Things I Learned From Movie X
Legend of the Guardians: The Owls of Ga'hoole
By Edwin Davies
July 1, 2011
When Zack Snyder's Sucker Punch provided us with one of the first bona fide flops of 2011, as well as a rare victory for common sense and decency, it also made everyone wonder just how Snyder, who up until that point had displayed considerable savvy in his choice of projects, could get it so wrong. Most of those people had clearly forgotten, or never known, that signs of Snyder's fall from grace (and possibly sanity) had been provided mere months earlier, when his fourth film, a fantasy film about owls fighting each other, had been released to shrugs of indifference the world over. Yet within the giant owl pellet that is Legend of the Guardians: The Owls of Ga'Hoole, there are nuggets of knowledge that can be extracted for potentially evil purposes. Today, I offer you those nuggets. Don't worry, I've washed them and everything.

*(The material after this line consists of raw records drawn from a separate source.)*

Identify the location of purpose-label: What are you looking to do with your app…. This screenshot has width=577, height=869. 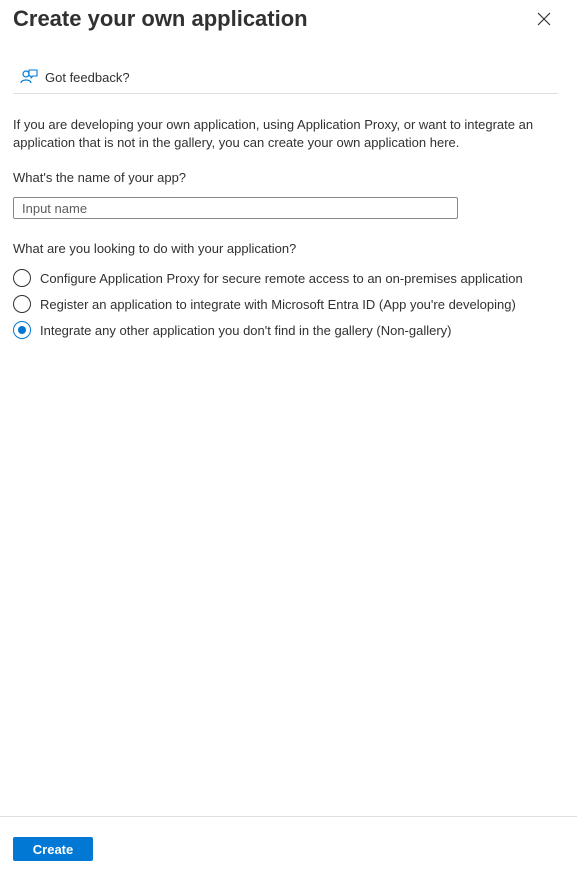
(155, 248).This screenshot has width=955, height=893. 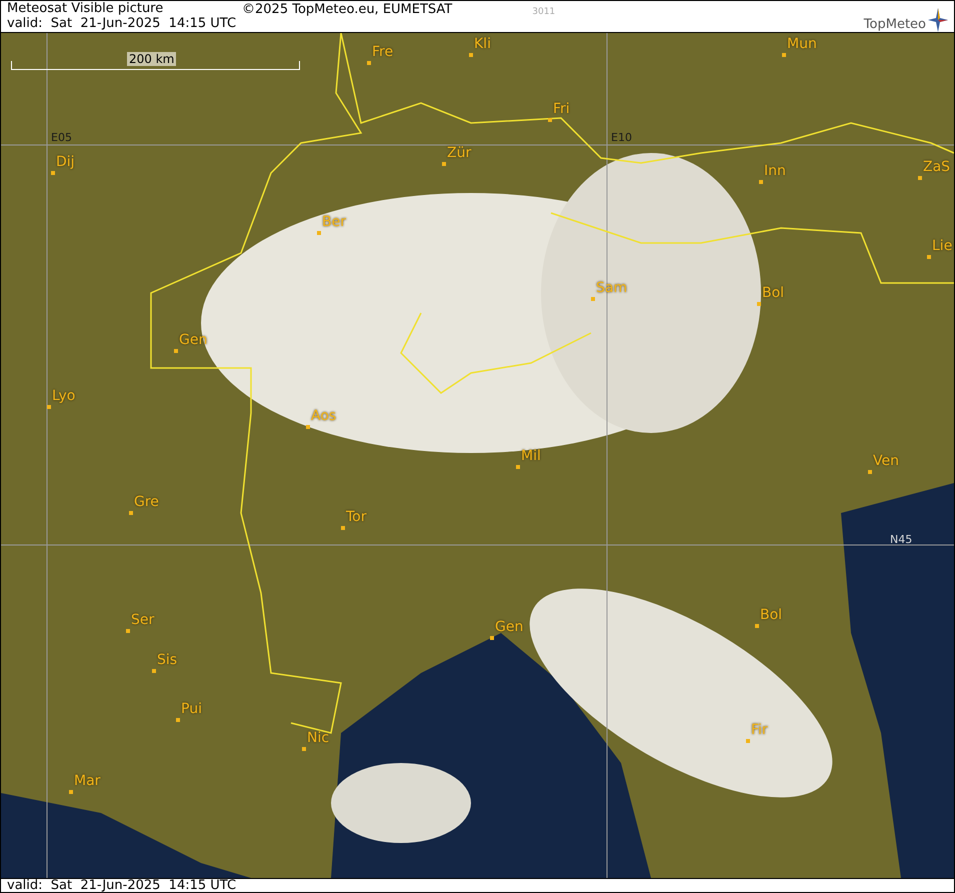 I want to click on place-label: Dij, so click(x=66, y=162). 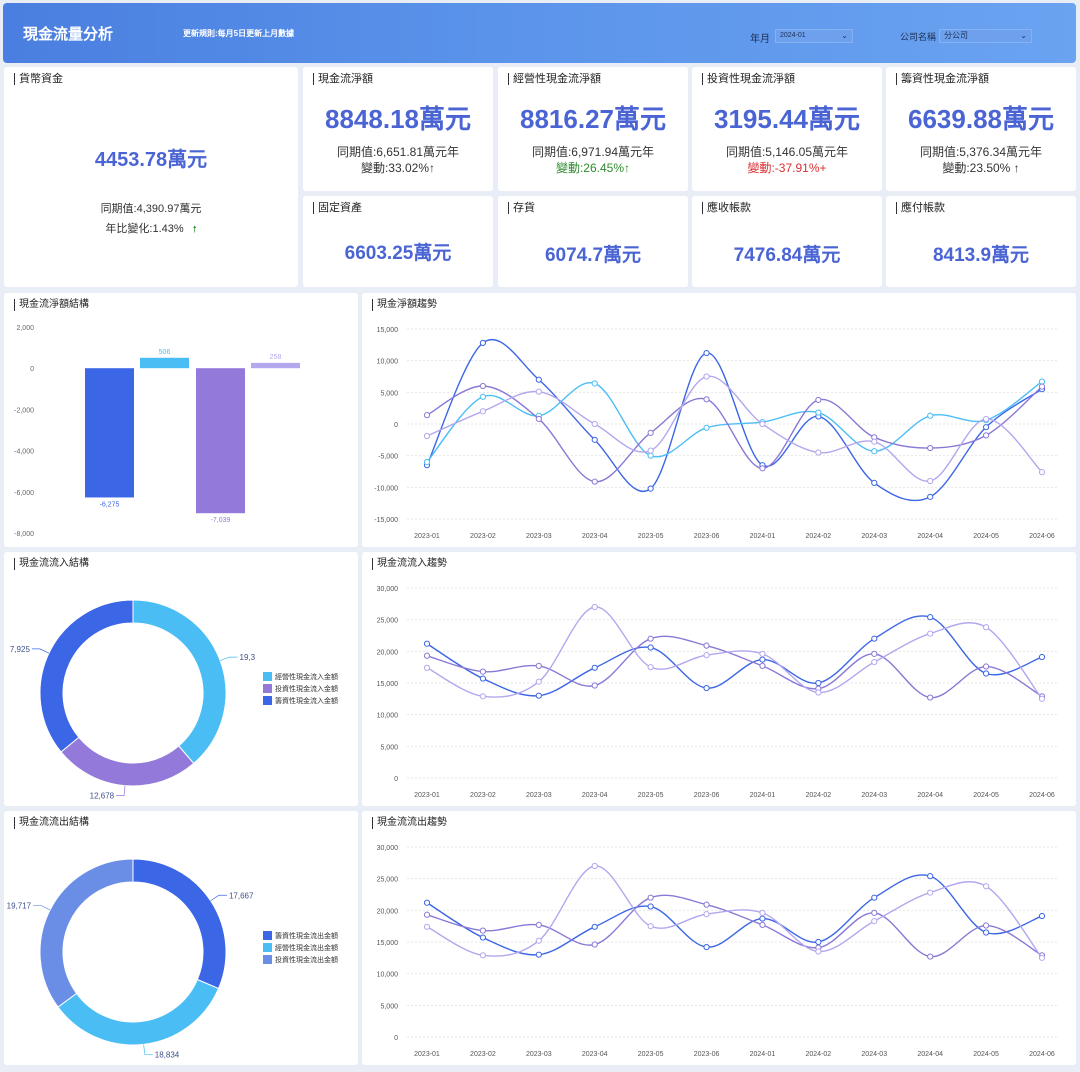 What do you see at coordinates (986, 36) in the screenshot?
I see `company-select: 分公司 ⌄` at bounding box center [986, 36].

Success is directly proportional to how hard your title is to remember and spell
Shakespeare would have us believe that a rose by any other name would still smell as sweet. It's a lovely sentiment, but we must remember that Shakespeare wrote plays that delighted audiences and questioned the nature of the human condition. In short, he didn't know shit about selling roses. If he decided to gives roses a new name, one that was incredibly long, broken up with a colon, and with some errant punctuation thrown in for good measure, he'd have died a pauper's death on the streets of Stratford-Upon-Avon, and we would only know his name as part of a tale, passed from generation to generation, of the man who tried to sell people flowers he called Adventures of the Senses: The Bouquet of Ros'es.
Legend of the Guardians: The Owls of Ga'Hoole, or LOTGTOOG, as the brevity-conscious amongst us refer to it, suffers from much the same problem as that Sideways-Universe version of Shakespeare. Despite the success of fantasy films like Lord of the Rings and Harry Potter, most people are pretty adverse to really overt fantasy, and if confronted with a title that long, complete with a word that has an apostrophe right in the middle for no good reason, they'll turn away. I mean, where do you put the emphasis on in a word like Ga'Hoole? The Ga or the Hoole? It's a linguistic nightmare that we can all do without.
It's unfortunate that Snyder was forced to use a title that was linked to the book upon which the film is based, because the actual plot of the film provides a much better one. For those unfamiliar with the film (and I'm willing to bet that's roughly 90% of the people reading this) it is about a group of evil owls that seek to subjugate all the inferior species of owls to their will. A sort of "master race" of owls, if you will. Using that aspect, Snyder could have had a billion-dollar worldwide earner if he had just changed the title to NAZI OWLS! (To always be written in all caps, like INLAND EMPIRE, and with an exclamation mark, like Airplane!, both of which are the key reference points for understanding the film, I feel.)